Every moment of hard work to help the small you being you are loaned to grow into a successful, emotionally happy human being is worth it. Every tear and every smile will impact you as much as it will your child. This is the most important job. Your future, the future of your child and the world rest with you. Think hard and try not to over think. Work hard and take time to relax. Remember your child is a human being on loan to you. Not a possession, not property, they are a cherished memento to be passed on to the future.

They can be an inconvenience and yet should never be thought of as such.
They are expensive and yet are priceless.
They are demanding and they demand the best part of us if we guide them with loving and discipline.

It is perfectly normal to thing you should beat them and not do it. Take a breath and remember your guilt and negative thoughts should never be their issues.

If you want to help your child to grow into a positive, good hearted, compassionate human being that can use their judgment in a way that helps them being happy, you must role model it. calling some one a bitch, condemning folks (even on the phone) does not go unheard or or without impact. The whole do as I say not as a do it bullshit. Your child see you as always right and the greatest person on earth till you prove them wrong.

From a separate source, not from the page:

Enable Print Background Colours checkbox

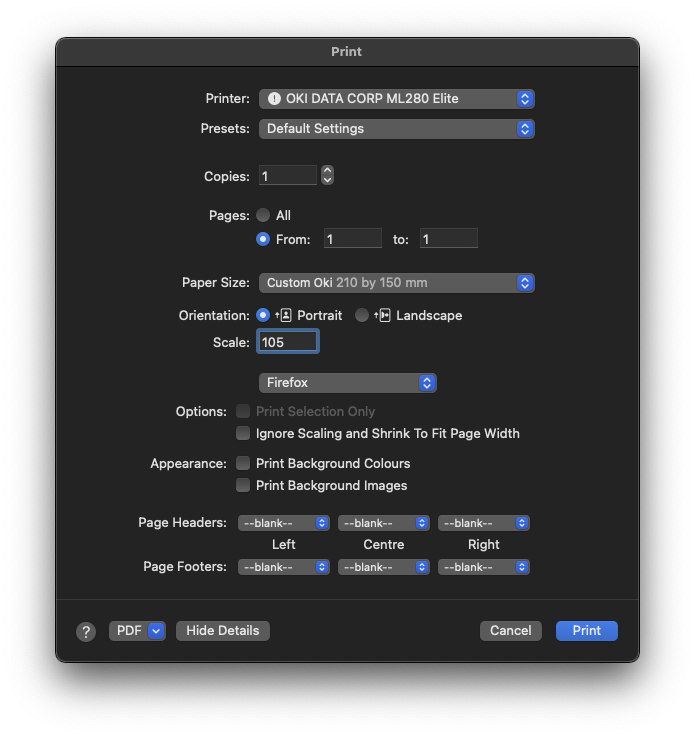(x=243, y=463)
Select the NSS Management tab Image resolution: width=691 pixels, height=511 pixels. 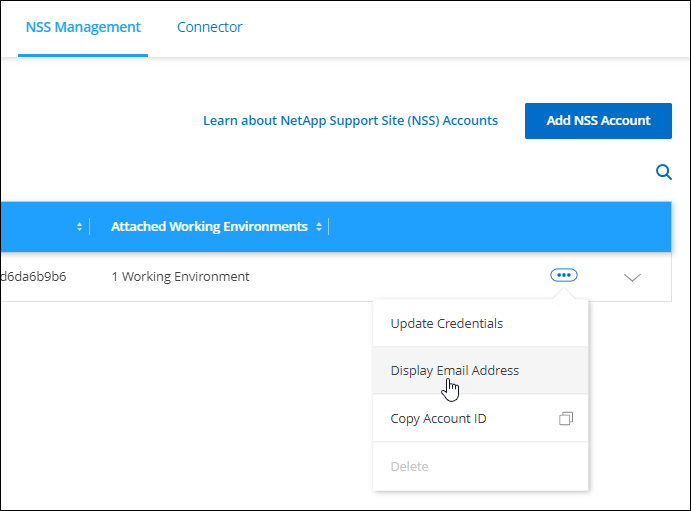point(83,27)
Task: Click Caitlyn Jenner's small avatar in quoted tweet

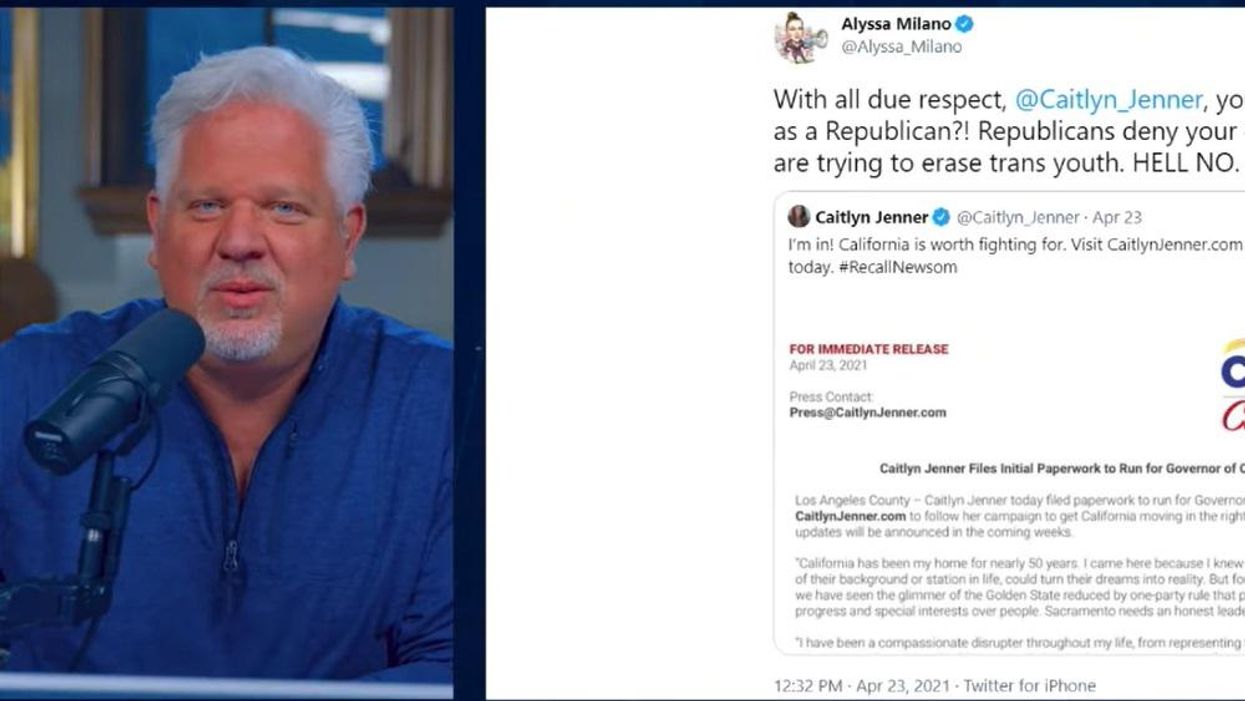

Remember 99% of life and what happens is not worth dying over. Spilt milk never killed any one. Simply clean it up with gentle words and a loving smile. Childhood is brief, while math and science and learning to write your name is important..even more important
is running free in a field, dancing in the rain and getting covered in mud.

Help and guide your child to be the best and joyous person they can be and not just a mini you.
They are who they and and forcing them to be who they are not only creates more battles.

It does take a village. Seek all the answers from every source and use what works for you.
Listen, discuss and grow as a parent as your child grows into a human being you cna be proud of in the future.


Remember never to give up, even when you have to stand strong and it seems there is no hope.
We all have our own path to travel to get to the person we will be. you made not like the path, but to totally close the path means it may see far more travel than you like. It may be better to try and narrow the path so it is less attractive.


Empower them to make positive choices by letting them make any many for themselves as possible. If your three year old wants to wear green stripes with purple circles and bright orange socks go for it.fashion sense changes with each year of age. Just look at yourself. Same with hair. It is their hair. After three I think it is their choice. They want it short go for it. Involve them in the cutting process. Such a simple thing can create wonderful self esteem. Even if you do not like it, you love the child and take pride in their abilities it will be easy to allow.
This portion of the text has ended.